KU Has Spent More Than $3 Million Defending Itself Against NCAA Violations
In the three years since serious NCAA allegations surfaced against the University of Kansas basketball program, the Athletics Department has spent more than $3.5 million on four law firms.
With the meter still running, Kansas Athletics has spent more than $3.5 million defending itself against alleged NCAA rules violations in both basketball and football.
In just the last year, KU Athletics has spent more than $2.4 million dollars with four law firms. That is more than twice what KU spent on lawyers in 2018 and 2019 as the NCAA investigation ramped up.
Among the NCAA charges is that KU head coach Bill Self and his assistant, Kurtis Townsend, “embraced, welcomed and encouraged” Adidas employees and consultants to influence high-profile basketball recruits to sign with the Jayhawks. This is what the NCAA calls Level I violations, a charge of head coach responsibility, and of lack of institutional control.
KU is among several universities spending millions to defend against NCAA violations.
Between April 2020 and April 2021, KU paid out $2,441,096, according to legal bills obtained through the Kansas Open Records Act (KORA).
KU has also added two law firms to its defense team. Kansas City-based law firm Husch Blackwell billed a modest $6,188 between December 2020 and February of this year.
But KU also added powerhouse international firm Hogan Lovells. The Jayhawk case is being run out of its Philadelphia office and since coming on board in August 2020, KU has paid the firm $862,256 through February, according to legal bills.
The firm refused to talk to KCUR, but on its website touted its representation of a “renowned state university in NCAA disciplinary proceeding before the newly established Independent Accountability Review Process.”
The IARP is a new enforcement process and consists of a five-person independent resolution panel that will make the decision about violations. Once penalties are handed down, they cannot be appealed.
Following inquiries about the KU case, the blurb disappeared from Hogan Lovells' website.
Five major NCAA basketball programs have cases before the IARP.
The two firms who have represented KU since the start of the enforcement actions also cashed in during the last year.
Overland Park firm Bond, Schoeneck & King bill KU $818,686 between May 2020 and April 2021, legal bills show. Since December 2017, KU Athletics has paid the firm almost $1.6 million for work around the alleged basketball and football violations.
The other national law firm engaged by KU, Pillsbury Winthrop Shaw Pittman, billed KU $753,985 between April 2020 and February of this year. Since Pillsbury came on board in August 2019, it has cost KU almost $1.2 million.
KU is still waiting to hear what the IARP decided but has denied all allegations.
The athletics department did not immediately respond to KCUR seeking comment on this story.
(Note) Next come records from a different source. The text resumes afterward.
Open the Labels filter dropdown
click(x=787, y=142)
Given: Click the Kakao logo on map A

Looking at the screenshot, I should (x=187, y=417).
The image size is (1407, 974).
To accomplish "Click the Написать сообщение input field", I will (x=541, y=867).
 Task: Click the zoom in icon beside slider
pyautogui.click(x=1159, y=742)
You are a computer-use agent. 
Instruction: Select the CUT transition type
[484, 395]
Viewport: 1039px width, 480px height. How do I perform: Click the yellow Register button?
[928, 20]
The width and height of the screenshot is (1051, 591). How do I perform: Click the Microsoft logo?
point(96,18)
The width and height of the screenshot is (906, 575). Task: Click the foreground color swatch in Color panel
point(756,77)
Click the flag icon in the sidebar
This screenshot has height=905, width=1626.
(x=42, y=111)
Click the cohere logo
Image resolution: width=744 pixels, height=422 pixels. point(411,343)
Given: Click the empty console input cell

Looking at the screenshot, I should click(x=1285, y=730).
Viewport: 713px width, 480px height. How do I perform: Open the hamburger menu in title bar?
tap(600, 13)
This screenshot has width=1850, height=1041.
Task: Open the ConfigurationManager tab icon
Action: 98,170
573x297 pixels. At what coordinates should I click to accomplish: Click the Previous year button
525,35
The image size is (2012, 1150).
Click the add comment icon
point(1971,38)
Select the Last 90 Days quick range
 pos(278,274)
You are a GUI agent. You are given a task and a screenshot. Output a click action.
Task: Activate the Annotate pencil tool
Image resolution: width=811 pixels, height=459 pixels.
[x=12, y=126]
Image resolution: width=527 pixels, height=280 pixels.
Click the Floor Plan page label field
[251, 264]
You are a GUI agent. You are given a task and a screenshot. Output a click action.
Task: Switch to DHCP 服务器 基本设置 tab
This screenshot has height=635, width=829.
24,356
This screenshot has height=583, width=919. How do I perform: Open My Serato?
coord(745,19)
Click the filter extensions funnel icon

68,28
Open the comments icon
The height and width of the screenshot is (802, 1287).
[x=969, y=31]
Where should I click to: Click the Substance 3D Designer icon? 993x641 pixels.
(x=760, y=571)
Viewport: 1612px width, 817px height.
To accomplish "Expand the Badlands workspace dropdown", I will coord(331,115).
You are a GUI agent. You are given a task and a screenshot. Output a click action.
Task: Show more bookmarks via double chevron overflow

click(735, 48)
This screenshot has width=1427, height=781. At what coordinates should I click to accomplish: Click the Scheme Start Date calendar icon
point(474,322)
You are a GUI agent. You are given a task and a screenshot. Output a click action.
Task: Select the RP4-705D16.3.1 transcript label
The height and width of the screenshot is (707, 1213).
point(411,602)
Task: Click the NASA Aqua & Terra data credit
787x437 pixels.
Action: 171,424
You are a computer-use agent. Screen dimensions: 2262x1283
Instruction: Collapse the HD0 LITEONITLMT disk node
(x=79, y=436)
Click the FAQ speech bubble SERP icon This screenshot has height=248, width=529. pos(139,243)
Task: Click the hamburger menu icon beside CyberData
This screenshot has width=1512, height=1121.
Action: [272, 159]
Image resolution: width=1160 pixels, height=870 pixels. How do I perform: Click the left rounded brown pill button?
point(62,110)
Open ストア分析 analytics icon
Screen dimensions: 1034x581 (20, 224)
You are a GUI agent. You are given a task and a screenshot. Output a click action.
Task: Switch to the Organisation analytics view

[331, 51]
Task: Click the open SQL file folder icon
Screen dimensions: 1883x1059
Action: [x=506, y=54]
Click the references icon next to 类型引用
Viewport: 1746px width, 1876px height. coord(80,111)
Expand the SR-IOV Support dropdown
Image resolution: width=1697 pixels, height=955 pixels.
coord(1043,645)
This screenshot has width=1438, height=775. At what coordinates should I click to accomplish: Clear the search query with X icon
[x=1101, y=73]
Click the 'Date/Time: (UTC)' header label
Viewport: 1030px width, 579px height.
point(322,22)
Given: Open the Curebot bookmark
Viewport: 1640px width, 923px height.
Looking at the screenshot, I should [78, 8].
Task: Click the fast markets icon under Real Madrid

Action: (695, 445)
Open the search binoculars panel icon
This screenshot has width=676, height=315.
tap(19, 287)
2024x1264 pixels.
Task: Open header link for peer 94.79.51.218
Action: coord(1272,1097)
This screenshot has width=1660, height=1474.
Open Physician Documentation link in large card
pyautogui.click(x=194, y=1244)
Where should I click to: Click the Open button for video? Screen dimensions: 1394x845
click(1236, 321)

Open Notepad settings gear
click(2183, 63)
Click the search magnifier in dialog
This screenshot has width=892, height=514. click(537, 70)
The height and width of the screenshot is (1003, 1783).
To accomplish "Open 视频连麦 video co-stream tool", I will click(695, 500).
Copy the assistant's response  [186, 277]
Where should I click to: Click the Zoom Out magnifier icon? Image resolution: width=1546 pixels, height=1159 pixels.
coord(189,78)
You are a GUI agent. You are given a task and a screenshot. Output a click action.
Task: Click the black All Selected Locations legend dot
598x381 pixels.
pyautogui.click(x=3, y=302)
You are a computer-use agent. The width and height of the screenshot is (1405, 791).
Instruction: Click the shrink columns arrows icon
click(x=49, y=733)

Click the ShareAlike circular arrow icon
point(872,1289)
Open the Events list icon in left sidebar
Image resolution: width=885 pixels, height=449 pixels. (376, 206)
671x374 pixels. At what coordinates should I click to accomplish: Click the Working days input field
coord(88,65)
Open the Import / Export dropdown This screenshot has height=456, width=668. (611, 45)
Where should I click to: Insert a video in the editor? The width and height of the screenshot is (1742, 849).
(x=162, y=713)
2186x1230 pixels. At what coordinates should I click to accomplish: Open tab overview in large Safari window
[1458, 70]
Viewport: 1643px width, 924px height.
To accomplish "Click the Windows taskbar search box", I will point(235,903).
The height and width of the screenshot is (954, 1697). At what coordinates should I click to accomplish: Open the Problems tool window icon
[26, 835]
But in the past said that “legal fees are an expected and necessary cost of doing business for a major athletics department.”
KCUR previously reported that KU Athletics spent $352,553 defending a federal lawsuit brought by former football coach David Beaty. KU eventually settled out of court with Beaty for $2.55 million.
KU is not alone in spending lots of money defending against NCAA violations.
The University of Arizona spent $1.4 million in 2018 when an assistant basketball coach was arrested on charges of bribery and fraud, according to the Arizona Republic.
Emanuel “Book” Richardson was arrested as part of an FBI investigation into corruption at major basketball schools.
The NCAA itself has also increased spending on outside law firms.
It has paid more than twice as much in legal fees than it did in it did in 2015, according to Inside Higher Ed.